Bawaslu Layangkan Surat Panggilan Kedua untuk Rahmawati Herdian

Bawaslu Layangkan Surat Panggilan Kedua untuk Rahmawati Herdian
Pengurus Cabang Ikatan Mahasiswa Muhammadiyah (IMM) Kota Bandar Lampung menggelar aksi solidaritas di Sekretariat Bawaslu Bandar Lampung mendukung pengawas pemilu menindak tegas ASN yang diduga melanggar netralitas, Kamis (4/5/20223). Foto: Josua Napitupulu

KIRKA – Bawaslu layangkan surat panggilan kedua untuk Rahmawati Herdian selaku Ketua Karang Taruna Kota Bandar Lampung.

Baca Juga: Rahmawati Herdian Dipanggil Bawaslu Bandar Lampung

Ketua Bawaslu Bandar Lampung, Candrawansah, menyampaikan pemanggilan terhadap Rahmawati Herdian untuk mengklarifikasi informasi awal yang ditemukan pengawas pemilu.

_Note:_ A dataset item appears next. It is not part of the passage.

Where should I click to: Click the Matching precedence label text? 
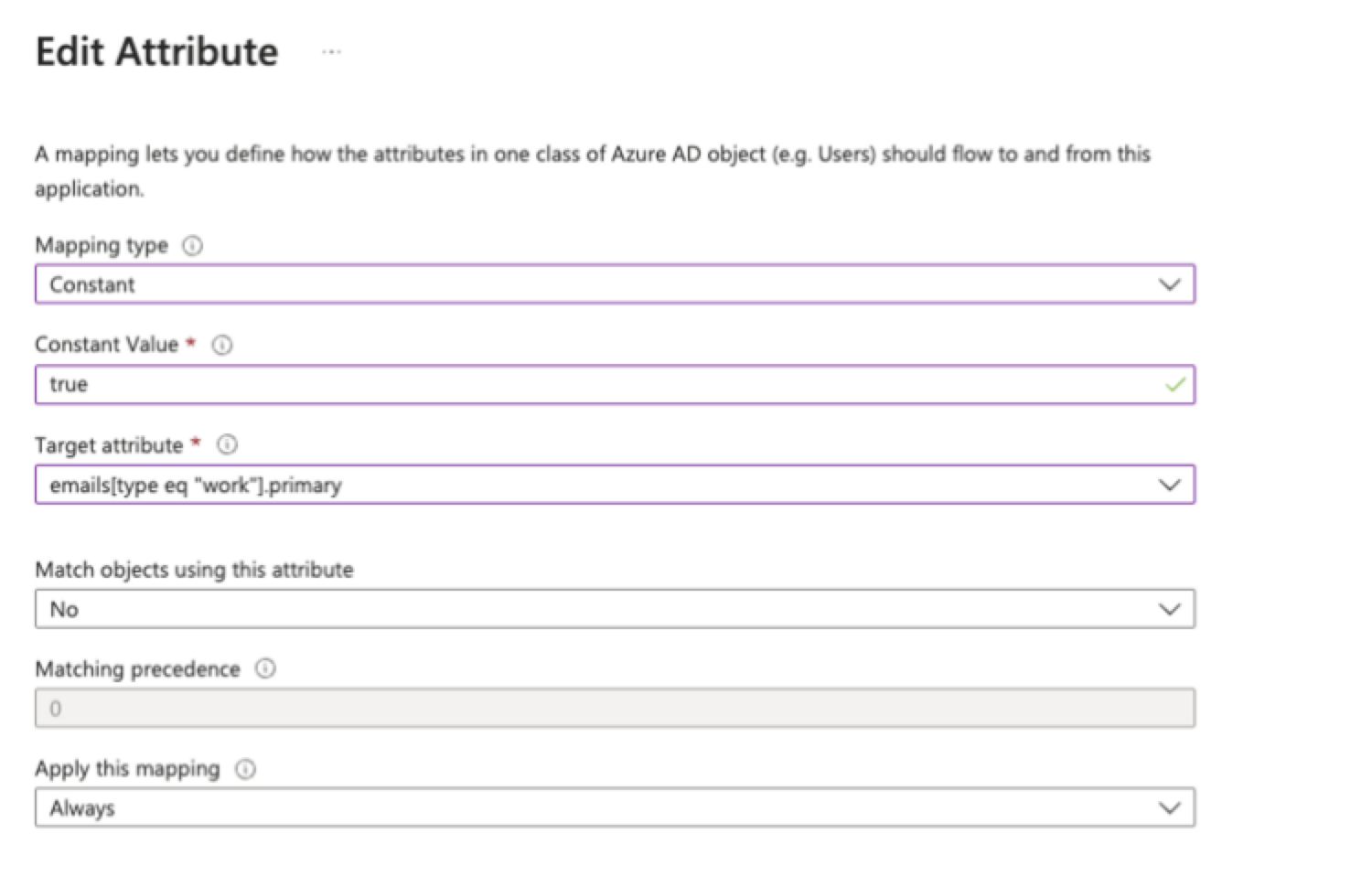(137, 669)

“Permintaan keterangan ini terkait dugaan netralitas ASN (Aparatur Sipil Negara,” ujar, Candrawansah, Sabtu (6/5/2023).

Pengawas pemilu di Bandar Lampung melakukan penelusuran terhadap dugaan pelanggaran netralitas ASN di Kelurahan Beringin Raya, Kecamatan Kemiling.

Baca Juga: Lurah Beringin Raya Diperiksa Bawaslu Bandar Lampung

Bawaslu memanggil Rahmawati Herdian sehubungan dengan viralnya foto penempelan stiker dirinya sebagai Ketua Karang Taruna Bandar Lampung oleh oknum lurah bersama linmas di rumah warga.

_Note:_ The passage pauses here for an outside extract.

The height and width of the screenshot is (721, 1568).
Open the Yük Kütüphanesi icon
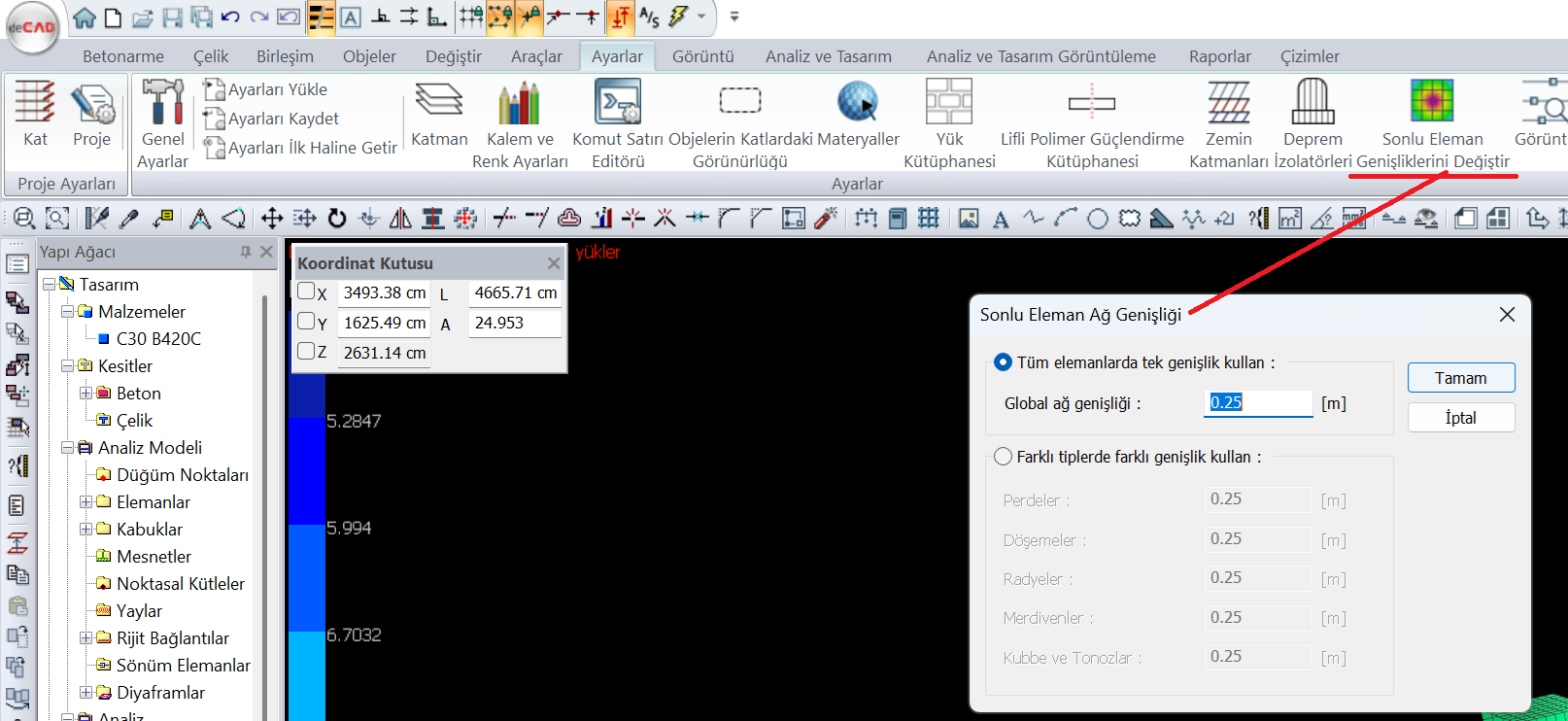949,102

Rahmawati Herdian merupakan Wakil Ketua Bidang Pemilih Pemula dan Milenial DPW Partai NasDem Lampung yang berniat maju di Pemilu Legislatif 2024.

Hingga saat ini, Bawaslu Bandar Lampung telah meminta keterangan dari Karang Taruna Kecamatan Kemiling, Lurah Beringin Raya, dan warga pemilik rumah.

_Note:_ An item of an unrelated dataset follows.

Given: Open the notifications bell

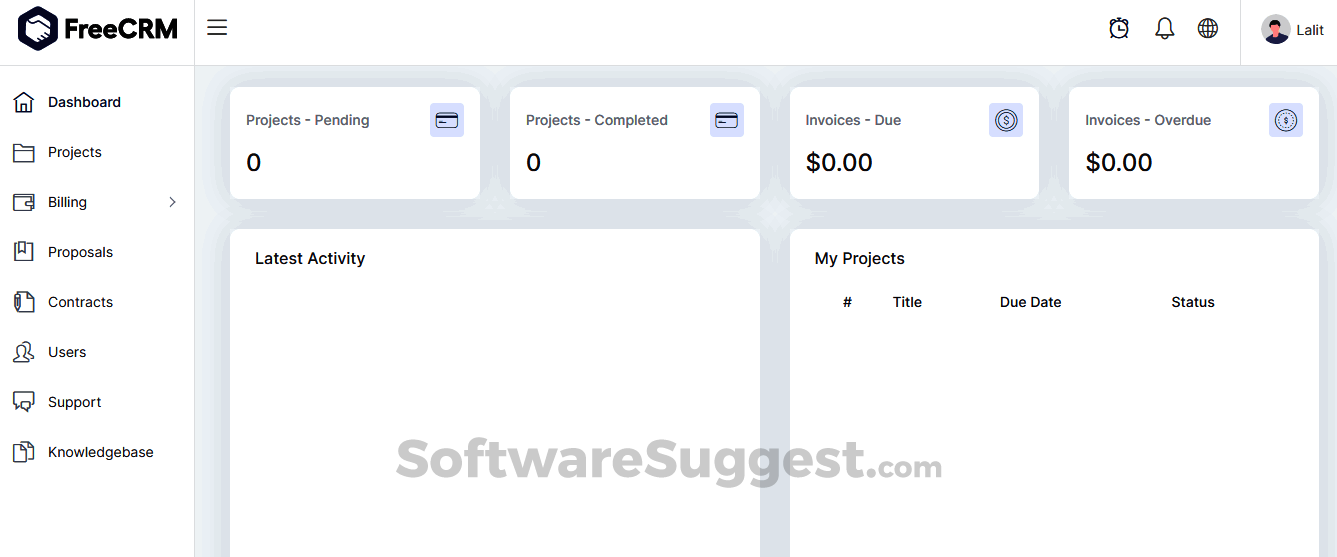Looking at the screenshot, I should click(1164, 29).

“Keterangan yang telah disampaikan akan kami sandingkan dengan keterangan dari pihak-pihak yang berkepentingan,” ujar Candrawansah.

Baca Juga: DPRD Bandar Lampung Buka Posko Aduan Netralitas ASN

Bawaslu melayangkan surat panggilan kedua untuk meminta keterangan dari Rahmawati Herdian setelah tidak hadir pada pemanggilan pertama, Kamis (4/5/2023).

Bawaslu layangkan surat panggilan kedua untuk Rahmawati Herdian.

Permintaan keterangan di Bawaslu Bandar Lampung dijadwalkan berlangsung pada Senin (8/5/2023) pukul 10.00 WIB.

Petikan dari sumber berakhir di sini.